START AVAILABLE RECORDS

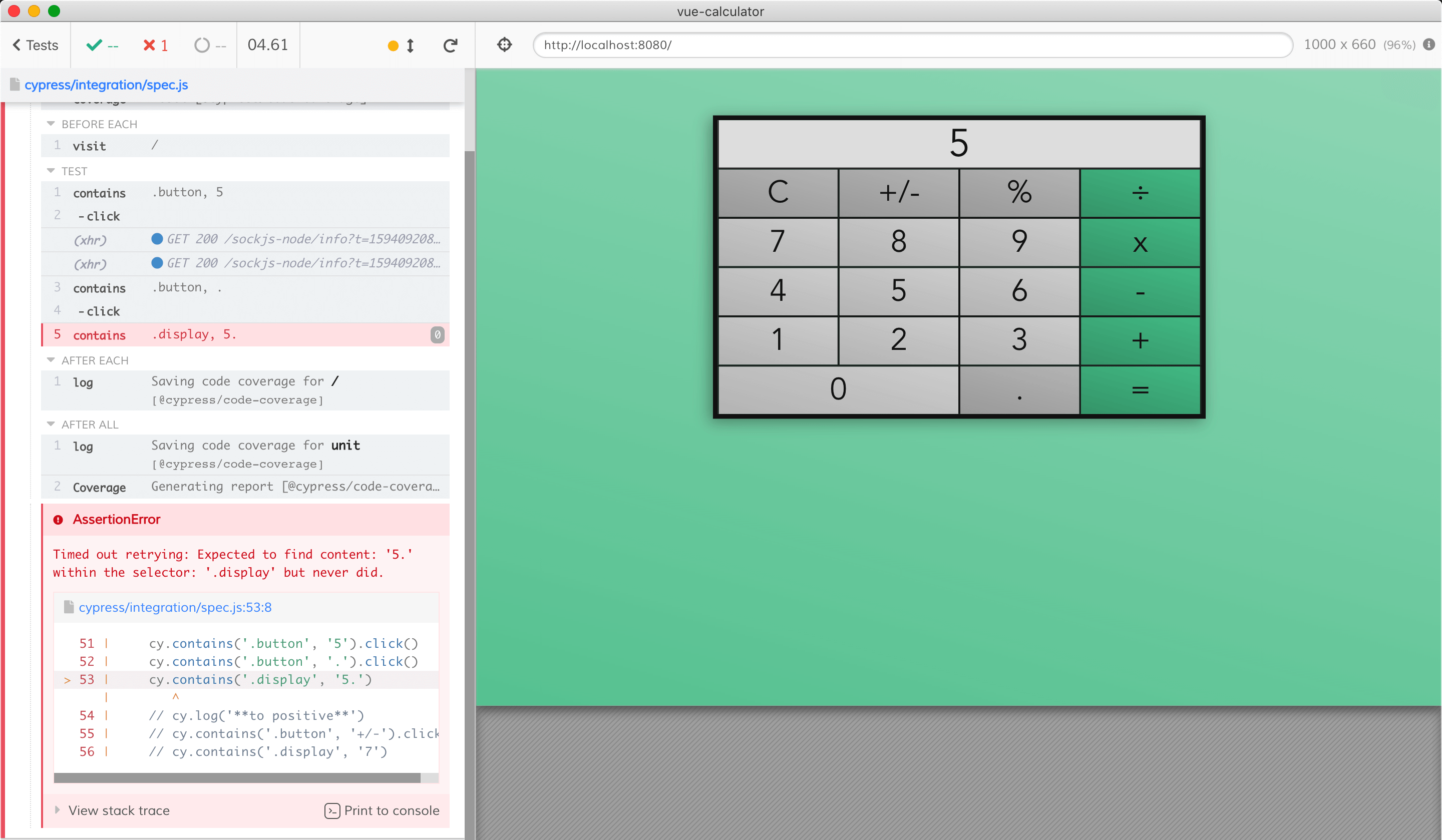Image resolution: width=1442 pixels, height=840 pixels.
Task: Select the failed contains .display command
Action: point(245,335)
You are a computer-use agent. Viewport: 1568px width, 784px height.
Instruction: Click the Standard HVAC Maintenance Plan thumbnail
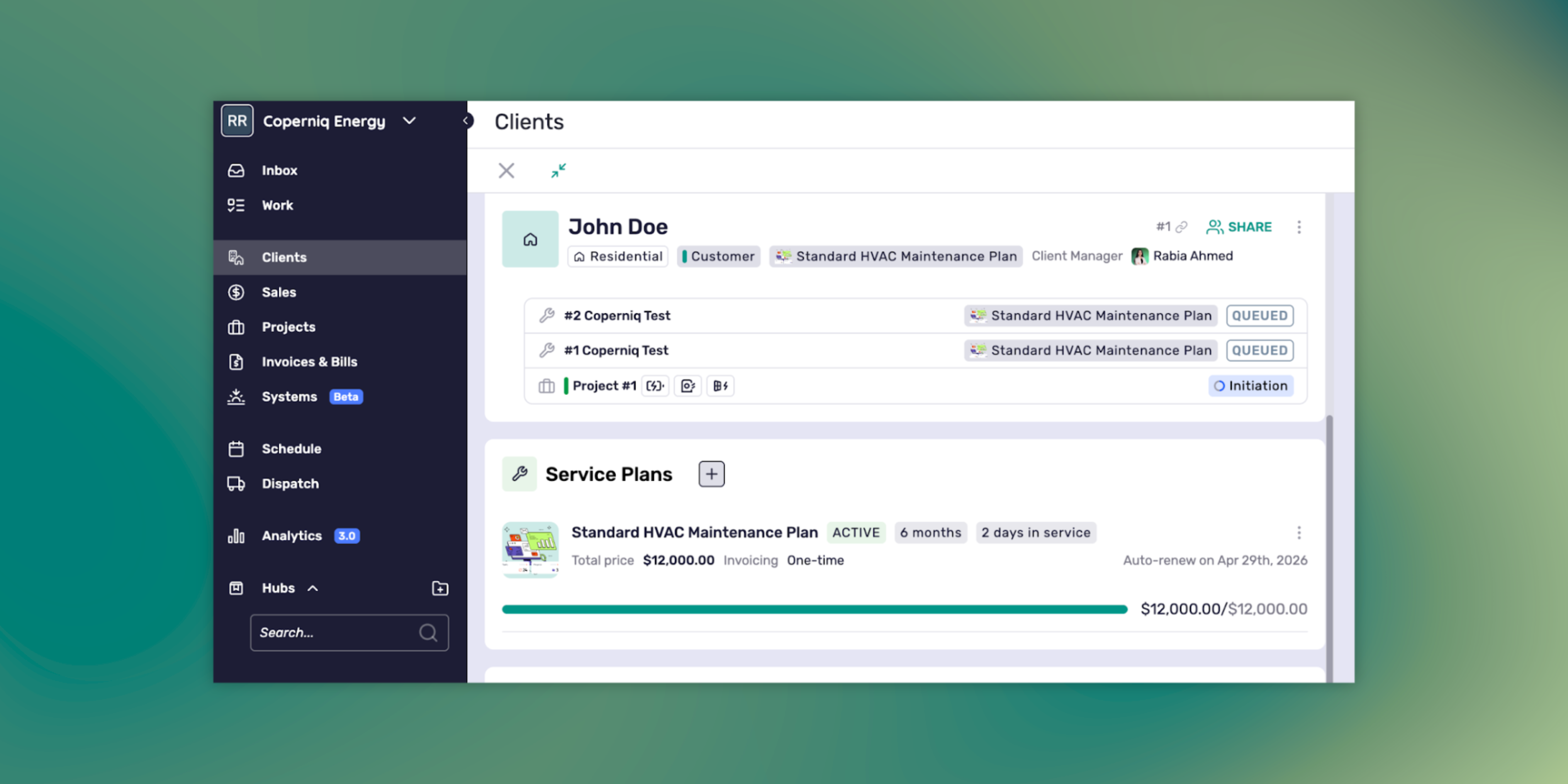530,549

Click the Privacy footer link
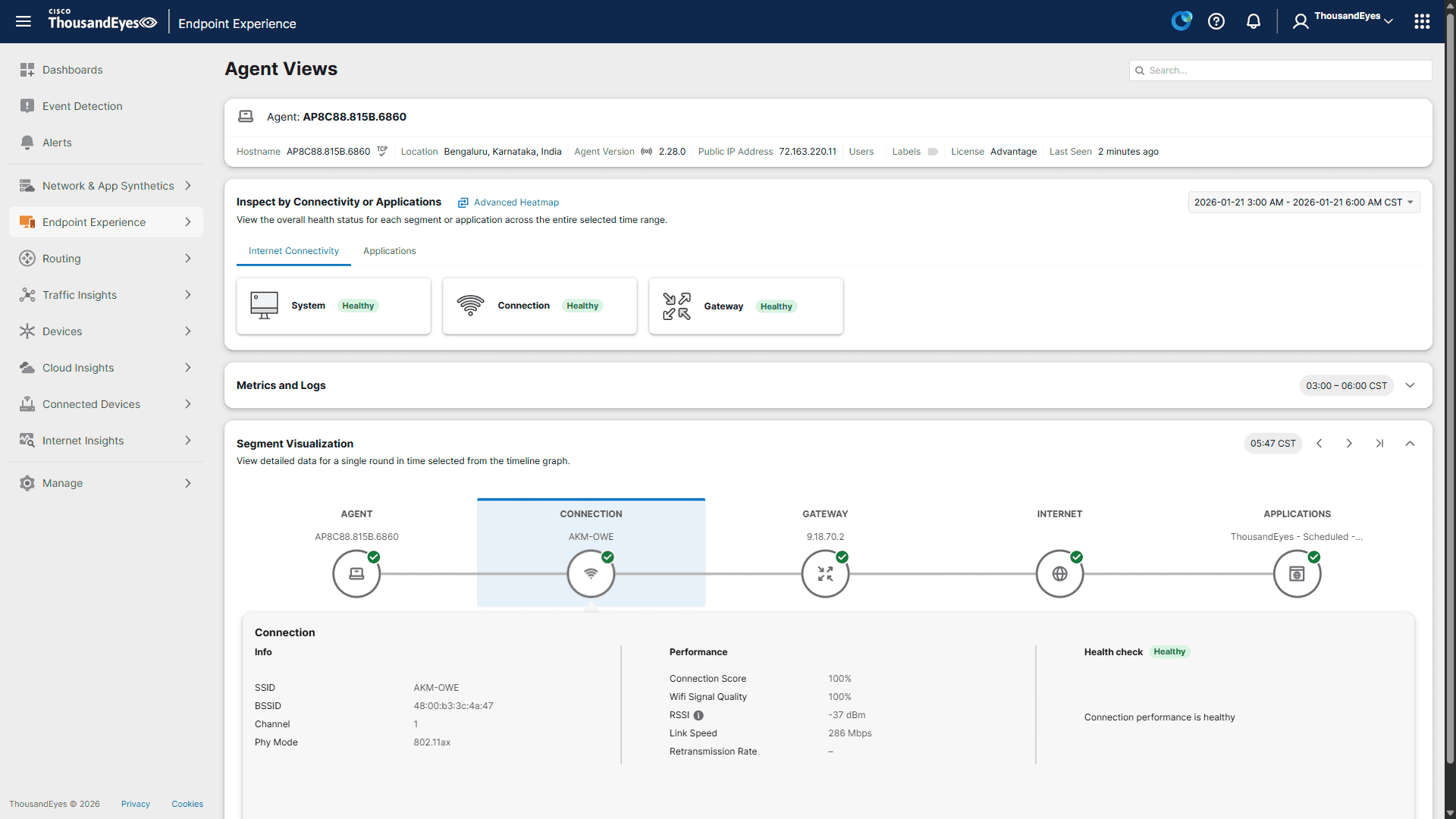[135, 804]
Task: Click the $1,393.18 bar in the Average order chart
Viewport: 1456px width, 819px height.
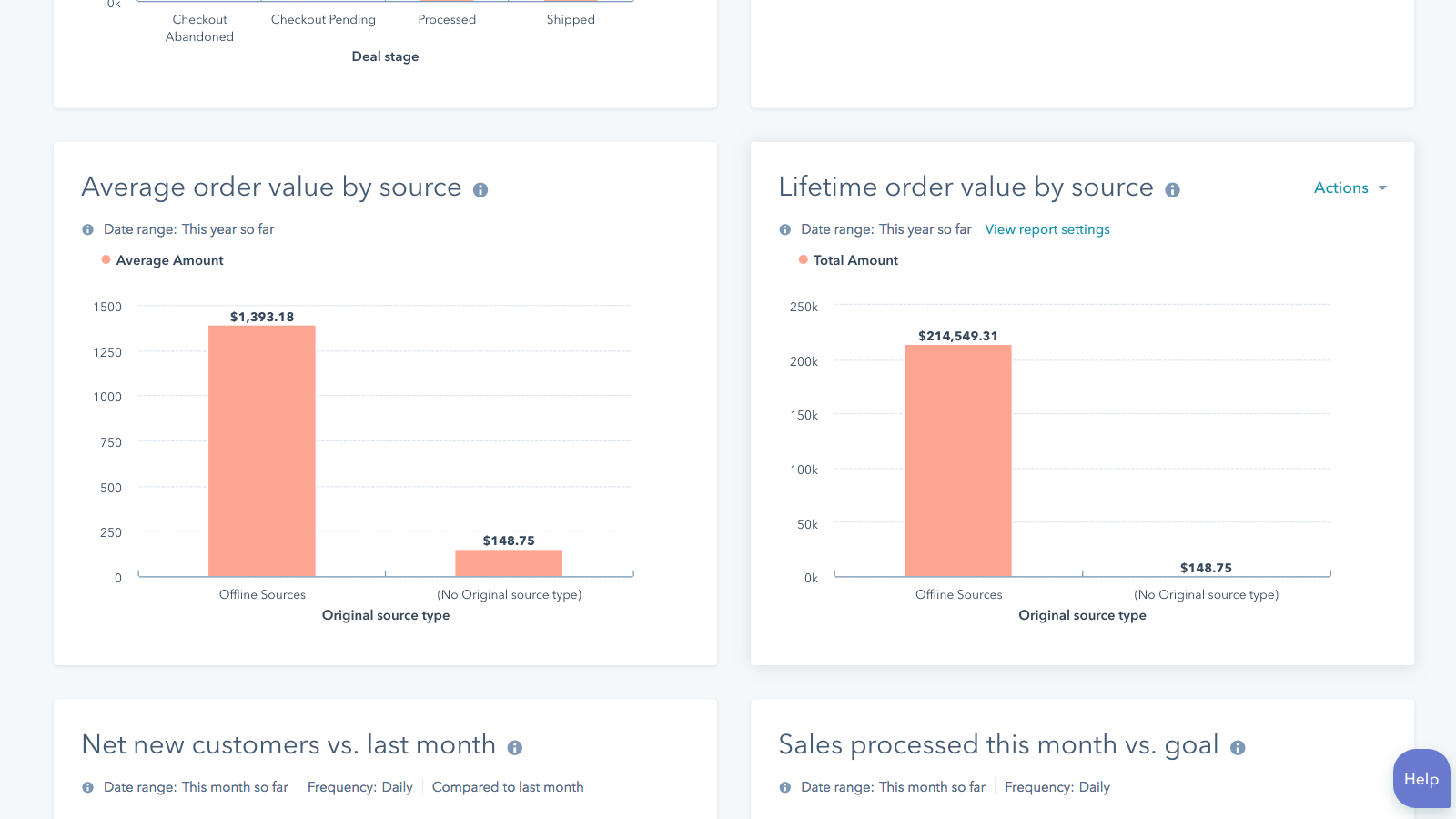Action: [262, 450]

END AVAILABLE RECORDS

■ **TRY IT**
Leave out every picture, and write out exactly the lines from the one with "Instruction: Click the" through the end of the records above, both ends included.

■ **RESULT**
Instruction: Click the Standard HVAC Maintenance Plan thumbnail
530,549

Click the Privacy footer link
[135, 804]
Task: Click the $1,393.18 bar in the Average order chart
Viewport: 1456px width, 819px height.
Action: [262, 450]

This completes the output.